«Quando ho iniziato a fotografare, quasi 50 anni fa, non avevo idea dell’importanza culturale che avrebbe avuto il rock’n’roll». Michael Putland racconta così la sua attrazione verso un genere musicale destinato a cambiare il mondo: «Chi come me è nato in Inghilterra dopo la guerra, ha vissuto l’adolescenza in un periodo cupo come gli anni ’50 e ha poi visto le cose migliorare all’improvviso. Diventare creativi è diventato facile. È stata una rivelazione, una presa di coscienza che ci ha elevato tutti».
The Music I Saw, prima monografia di Putland ideata e stampata in anteprima in Italia dalla casa editrice LullaBit, 352 pagine e un indice in ordine alfabetico di icone che vanno dagli AC/DC a Frank Zappa (passando anche per Vasco), è la storia di una serie di illuminazioni. A sette anni, mentre è in un ospedale di Londra con una gamba rotta, Putland sente in radio Rock Island Line di Lonnie Donegan, a 14 scopre a casa di uno zio Porgy and Bess di Miles Davis e nel 1965, quando ha solo 17 anni e lavora come assistente nello studio di un fotografo a Londra, viene chiamato all’improvviso nel negozio di moda a fianco, una boutique chiamata Hem & Fringe, e si trova di fronte Mick Jagger. Mentre se ne sta andando scatta una foto sfocata che racconta perfettamente la rivoluzione di stile scatenata dagli Stones sulla Swinging London degli anni ’60. Nell’archivio di Putland ci sono oltre 400mila scatti simili, presi sul palco, nei backstage, sui bus e negli hotel. Immagini in movimento, piene di sudore ed energia, fotogrammi di una cultura in esplosione.
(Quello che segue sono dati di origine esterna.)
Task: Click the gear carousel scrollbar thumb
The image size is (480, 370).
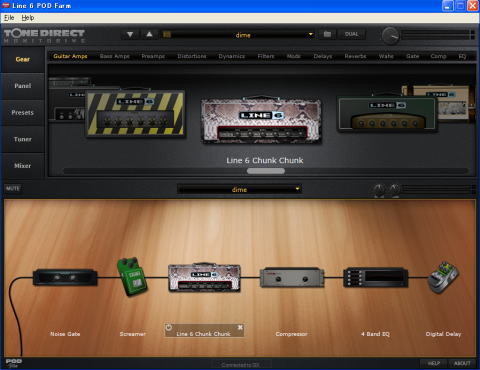Action: point(266,171)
«Non sono mai stato un bravo fotografo dal punto di vista tecnico», racconta. «Se ho un talento è quello di saper catturare le persone nella loro essenza». Putland ha fotografato i Queen sei settimane prima che diventassero famosi e Michael Jackson 14enne nel suo appartamento di New York con in testa il suo nuovo cappello alla Sherlock Holmes («non ha voluto toglierlo per nessuna ragione») e una fragilità nello sguardo che da lì a poco avrebbe nascosto per sempre dietro agli occhiali da star. Nel ’78 ha comprato un paio di stivali ai Clash per convincerli a farsi scattare una foto prima di salire su un aereo, è stato in tour con gli Stones per 30 anni, ha fotografato John Lennon e Yoko Ono nella stanza bianca in cui hanno girato il video di Imagine e ha visto Bowie prima che diventasse Ziggy Stardust: «Nel 1972 sono andato a casa sua per fare qualche scatto dopo un concerto al Friars Club di Aylesbury. Mi ha aperto la porta con un pennello in mano, con gli stessi abiti che aveva la sera prima sul palco e mi ha detto: “Sto dipingendo il soffitto, ti spiace se finisco?”. Poi mi ha fatto ascoltare Ziggy Stardust, che non era ancora uscito».
Baron Wolman, il primo leggendario fotografo di Rolling Stone, diceva: «Nessuno è più importante dei musicisti, sono l’unica fonte di energia creativa. Quando il music business è diventato più importante della musica, l’innocenza si è persa». Putland oggi si interessa al jazz, ma crede che esistano un presente e un futuro nella categoria estetica del rock, anche se «quello che sembra mancare oggi è la profondità». Per questo The Music I Saw non è un libro in ordine cronologico ma alfabetico, un vocabolario che va dagli Who che nel ’64 suonavano nel pub sotto casa sua a Kamasi Washington ritratto in tour nel 2016.
«Nel libro ci sono io che fotografo persone che ammiro moltissimo. Personaggi grandiosi, che hanno quasi creato una religione. Sono sempre emozionato prima di fotografarli, se non lo fossi vorrebbe dire che qualcosa non funziona». E per rispondere alla domanda su cosa rende una fotografia perfetta, Putland cita il suo ritratto più famoso, Jagger seduto tra Bob Marley e Peter Tosh nel backstage di un concerto degli Stones a New York nel 1978 e risponde: «Una foto è perfetta se quando la guardi ti fa sorridere».